Son yıllarda “çocuğunuzla oyun oynayın”, “çocukların dünyasına girmenin en iyi yolu oyundur”, çocuklar kendilerini en iyi oyunla ifade ederler” sözlerini sıkça okur, duyar olduk. Evet kesinlikle çocuk ruh sağlığı ve gelişimi üzerinde, aile içi sağlıklı iletişimde oyunun yeri ve önemi oldukça fazla. Peki ya nasıl ve ne oynayacağız diyor bir çok aile, tabi oyun oynamaya niyeti gerçekten var ise…

Hızlı ve stresli yaşam koşulları gün boyu oradan oraya koşuşturan; iş, güç, toplantı, satış, telefon görüşmeleri, yoğunluk derken çevresinde bir stres çemberiyle eve gelen anne baba, çoğu zaman çocuğunun oyun talebine karşılık vermekte zorlanabiliyor. Anne baba ile nitelikli paylaşımı yakalayamayan çocuk ise hırçınlık, sebepsiz ağlamalar ve minik yaramazlıklarla olumsuz hareketleriyle de olsa anne babanın dikkatini çekmeyi başarabiliyor.

Oyunun çocuklar üzerinde sakinleştirici bir özelliğinin olduğu araştırmalarla da kanıtlanmış bir gerçek. Hatta birçoğunuzun da bildiği gibi terapilerde de kullandığımız yöntemlerden biridir. Çünkü çocuğun özüne ulaşabileceğimiz en etkili yoldur. Çocuk oyunla iç dünyasını ve duygularını dışa vurur, stres atar, rahatlar, yaratıcılığını geliştirir ve daha birçok alanda iyileştirici bir rolü vardır.

Çocuklarla bu paylaşımı nasıl yaşayacağımıza gelince…

Kendinizi çocuğumla saatlerce vakit geçirmem gerekiyor diyerek şartlandırmayın. Bazen günde 15 dakika sadece ona özel bir zaman dilimi bile yeterli olabilir. Ama o süre zarfında kendinizi oyuna verin. Bir gözünüzün televizyonda ya da telefonda olmamasına gayret edin.

Oyun saatlerinizi düzenli hale getirin. Bir dönem çok sık oyun oynamak bir dönem hiç oynamamak ilişkinizi olumsuz yönde etkileyebilir.

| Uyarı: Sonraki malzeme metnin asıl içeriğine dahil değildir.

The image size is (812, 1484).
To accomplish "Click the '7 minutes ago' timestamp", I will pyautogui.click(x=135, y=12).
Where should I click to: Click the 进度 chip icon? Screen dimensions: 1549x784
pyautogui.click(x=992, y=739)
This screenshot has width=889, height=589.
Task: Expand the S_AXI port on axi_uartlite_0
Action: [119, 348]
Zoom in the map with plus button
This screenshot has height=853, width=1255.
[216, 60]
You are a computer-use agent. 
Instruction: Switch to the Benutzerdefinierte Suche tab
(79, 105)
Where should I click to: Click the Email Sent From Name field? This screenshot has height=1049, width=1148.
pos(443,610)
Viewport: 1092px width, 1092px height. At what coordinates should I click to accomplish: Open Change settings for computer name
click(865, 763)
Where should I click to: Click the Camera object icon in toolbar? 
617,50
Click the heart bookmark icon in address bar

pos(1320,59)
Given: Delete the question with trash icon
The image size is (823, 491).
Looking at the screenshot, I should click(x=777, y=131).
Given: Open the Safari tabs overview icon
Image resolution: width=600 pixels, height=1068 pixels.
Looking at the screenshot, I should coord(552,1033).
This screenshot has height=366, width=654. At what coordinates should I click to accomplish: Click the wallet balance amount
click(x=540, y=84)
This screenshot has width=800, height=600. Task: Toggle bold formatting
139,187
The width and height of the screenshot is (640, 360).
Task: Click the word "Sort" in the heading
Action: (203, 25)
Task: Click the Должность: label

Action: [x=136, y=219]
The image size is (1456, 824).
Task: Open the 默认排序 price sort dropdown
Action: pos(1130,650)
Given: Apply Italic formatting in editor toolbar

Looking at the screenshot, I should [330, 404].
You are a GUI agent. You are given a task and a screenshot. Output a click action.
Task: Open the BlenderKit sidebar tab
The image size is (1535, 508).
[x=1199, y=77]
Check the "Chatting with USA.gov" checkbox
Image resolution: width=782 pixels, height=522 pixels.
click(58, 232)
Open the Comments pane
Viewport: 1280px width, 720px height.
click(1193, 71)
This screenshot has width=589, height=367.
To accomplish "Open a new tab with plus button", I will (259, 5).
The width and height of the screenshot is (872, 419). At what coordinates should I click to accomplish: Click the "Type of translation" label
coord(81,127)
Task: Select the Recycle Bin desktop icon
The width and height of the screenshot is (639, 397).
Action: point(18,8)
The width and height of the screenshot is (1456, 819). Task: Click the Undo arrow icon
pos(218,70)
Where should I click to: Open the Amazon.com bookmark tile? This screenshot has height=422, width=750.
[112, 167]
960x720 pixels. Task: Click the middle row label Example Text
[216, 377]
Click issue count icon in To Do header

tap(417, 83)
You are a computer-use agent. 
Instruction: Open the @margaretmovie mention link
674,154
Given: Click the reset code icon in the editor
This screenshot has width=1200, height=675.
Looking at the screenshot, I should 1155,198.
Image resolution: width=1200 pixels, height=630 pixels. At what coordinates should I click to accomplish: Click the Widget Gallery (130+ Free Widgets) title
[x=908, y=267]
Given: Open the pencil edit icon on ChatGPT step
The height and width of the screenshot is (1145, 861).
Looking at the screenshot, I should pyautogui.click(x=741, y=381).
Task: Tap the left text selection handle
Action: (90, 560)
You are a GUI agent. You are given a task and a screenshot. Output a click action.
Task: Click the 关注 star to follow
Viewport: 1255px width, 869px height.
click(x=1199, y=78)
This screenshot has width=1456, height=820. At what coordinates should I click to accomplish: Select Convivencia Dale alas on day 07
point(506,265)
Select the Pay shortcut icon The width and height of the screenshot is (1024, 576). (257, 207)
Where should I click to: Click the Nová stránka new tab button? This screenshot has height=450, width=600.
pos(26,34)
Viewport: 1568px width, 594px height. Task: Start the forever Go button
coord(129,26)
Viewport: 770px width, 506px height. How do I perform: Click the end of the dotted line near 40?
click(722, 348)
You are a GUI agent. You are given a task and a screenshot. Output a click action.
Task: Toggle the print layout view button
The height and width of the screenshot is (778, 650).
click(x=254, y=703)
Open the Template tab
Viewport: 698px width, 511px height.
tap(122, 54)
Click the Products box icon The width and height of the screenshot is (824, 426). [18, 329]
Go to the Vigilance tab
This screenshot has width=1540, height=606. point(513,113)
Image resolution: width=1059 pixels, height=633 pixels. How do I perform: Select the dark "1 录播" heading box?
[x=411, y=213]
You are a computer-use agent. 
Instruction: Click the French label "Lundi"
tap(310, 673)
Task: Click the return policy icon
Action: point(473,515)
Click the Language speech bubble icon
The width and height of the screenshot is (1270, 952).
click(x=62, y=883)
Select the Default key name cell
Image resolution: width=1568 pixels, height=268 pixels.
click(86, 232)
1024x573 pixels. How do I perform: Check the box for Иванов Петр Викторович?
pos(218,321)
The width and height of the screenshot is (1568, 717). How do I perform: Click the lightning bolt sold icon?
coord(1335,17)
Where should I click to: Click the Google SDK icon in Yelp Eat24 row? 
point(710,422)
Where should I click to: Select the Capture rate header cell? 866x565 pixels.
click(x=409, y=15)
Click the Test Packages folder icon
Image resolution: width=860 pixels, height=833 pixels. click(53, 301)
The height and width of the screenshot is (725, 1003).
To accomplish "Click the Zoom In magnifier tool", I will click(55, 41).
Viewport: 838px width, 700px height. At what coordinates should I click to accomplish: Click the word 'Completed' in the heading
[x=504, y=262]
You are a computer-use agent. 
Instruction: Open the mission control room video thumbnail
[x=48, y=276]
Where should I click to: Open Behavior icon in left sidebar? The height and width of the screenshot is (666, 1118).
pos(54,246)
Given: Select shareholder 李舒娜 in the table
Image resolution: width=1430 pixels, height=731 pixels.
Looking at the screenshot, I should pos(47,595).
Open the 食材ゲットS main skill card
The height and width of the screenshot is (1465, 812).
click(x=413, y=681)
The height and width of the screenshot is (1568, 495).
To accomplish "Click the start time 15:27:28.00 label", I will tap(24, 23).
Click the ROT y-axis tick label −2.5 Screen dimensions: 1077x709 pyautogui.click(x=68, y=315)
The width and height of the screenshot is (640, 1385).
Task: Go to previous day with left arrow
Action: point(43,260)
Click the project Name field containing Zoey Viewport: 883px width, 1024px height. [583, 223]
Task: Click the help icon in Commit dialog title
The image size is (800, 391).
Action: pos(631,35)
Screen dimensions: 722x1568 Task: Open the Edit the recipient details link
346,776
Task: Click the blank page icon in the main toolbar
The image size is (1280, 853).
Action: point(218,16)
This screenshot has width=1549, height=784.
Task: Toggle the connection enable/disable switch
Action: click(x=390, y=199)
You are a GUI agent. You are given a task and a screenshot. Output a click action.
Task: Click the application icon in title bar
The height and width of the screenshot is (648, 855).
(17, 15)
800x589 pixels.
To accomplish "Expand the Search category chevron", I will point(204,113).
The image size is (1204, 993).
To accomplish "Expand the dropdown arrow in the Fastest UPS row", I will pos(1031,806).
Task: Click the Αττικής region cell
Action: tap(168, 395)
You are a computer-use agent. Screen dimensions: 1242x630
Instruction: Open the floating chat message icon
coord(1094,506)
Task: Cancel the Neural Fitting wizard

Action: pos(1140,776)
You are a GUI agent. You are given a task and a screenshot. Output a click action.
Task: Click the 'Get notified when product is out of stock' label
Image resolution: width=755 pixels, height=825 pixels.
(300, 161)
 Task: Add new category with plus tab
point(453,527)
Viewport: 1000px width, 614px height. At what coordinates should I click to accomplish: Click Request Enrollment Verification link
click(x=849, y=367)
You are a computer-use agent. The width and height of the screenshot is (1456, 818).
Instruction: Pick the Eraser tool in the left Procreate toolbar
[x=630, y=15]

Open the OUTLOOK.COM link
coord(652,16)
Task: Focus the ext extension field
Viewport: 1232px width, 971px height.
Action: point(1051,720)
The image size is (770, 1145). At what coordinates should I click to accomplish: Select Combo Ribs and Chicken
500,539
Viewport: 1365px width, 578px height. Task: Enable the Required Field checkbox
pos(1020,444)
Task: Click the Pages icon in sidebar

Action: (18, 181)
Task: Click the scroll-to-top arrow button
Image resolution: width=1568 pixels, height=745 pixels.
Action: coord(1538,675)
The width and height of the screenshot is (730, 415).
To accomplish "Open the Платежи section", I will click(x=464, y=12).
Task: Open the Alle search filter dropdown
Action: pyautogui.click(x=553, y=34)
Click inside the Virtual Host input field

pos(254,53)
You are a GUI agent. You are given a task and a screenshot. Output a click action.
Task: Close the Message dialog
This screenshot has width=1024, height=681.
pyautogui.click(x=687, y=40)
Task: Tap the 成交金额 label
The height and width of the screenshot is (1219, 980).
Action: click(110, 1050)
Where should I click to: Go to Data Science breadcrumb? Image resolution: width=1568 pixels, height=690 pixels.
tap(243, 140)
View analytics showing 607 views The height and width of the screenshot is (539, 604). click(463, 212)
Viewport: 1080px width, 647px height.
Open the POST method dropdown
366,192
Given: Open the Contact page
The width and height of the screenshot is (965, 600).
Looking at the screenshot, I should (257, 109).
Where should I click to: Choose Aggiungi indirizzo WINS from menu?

Oyununuzun ne zaman başlayıp ne zaman biteceğiyle ilgili çocuğunuzu öncesinde bilgilendirin. Oyun saatiniz bittiğinde bitmemesi için ısrarcı olursa, “Benimle oyun oynamak hoşuna gitti ve oynamak istiyorsun. Konuştuğumuz gibi oyun saatimiz bitti, sen devam edebilirsin, yarın(ya da ……… günü) yine aynı saatte oynayalım” diyerek oyun ortamından kalkın ve kendinize zaman ayırın.

Kendi sevdiğiniz oyunları da çocuğunuzla oynayın. Oyun oynarken keyif aldığınızı görmek çocuğunuzu rahatlatacaktır.

Oyunlarda yönlendirici olmaktan kaçının. Oyunu çocuğunuzun kurmasına izin verin ve sizi oyuna dahil etmesi için bekleyin.

Bazen oyuna hiç katılmasanız bile yanında durmanız ve oyunuyla ilgili duruşunuz da ilişkinizi olumlu yönde etkileyecektir.

Oyunda bazı nesnelere veya durumlara farklı isimler takabilir, müdahale etmeyin.  Örneğin, oyuncak mısıra ‘bu bir ekmek’ derse ‘hayır bak bu mısır’ diyerek düzeltmeyin. Hayali oyununda mısırı ekmek olarak canlandırmış olabilir. O öyle değil böyle tarzındaki uyarı ve müdahaleler çocuğun hayal dünyasını sınırlandırır.

Duygu ve düşünce yansıtmaları yapın. Söylediklerini, yaptıklarını ve hissettiklerini tekrarlayın.

“Kamyon ilerliyor ve garaja giriyor.”, “Asker yaralandı ve düştü, üzüldün”, “Kule yapmaya karar verdin”, “Kule yıkıldı ve kızdın”, “Köpek sinirlenmiş, havlıyor”, “Bebek ağlıyor, uyumak istemiyor”

Çoğu zaman zor gelse de bir çocuğun oyun talebine karşılık vermek bazen salıverin kendinizi oyunun sınırsız, sihirli dünyasına. Kim bilir, belki biz yetişkinlere de iyi gelir çocuğun ruhuna iyi gelen oyun… Denemeye değer, ne dersiniz?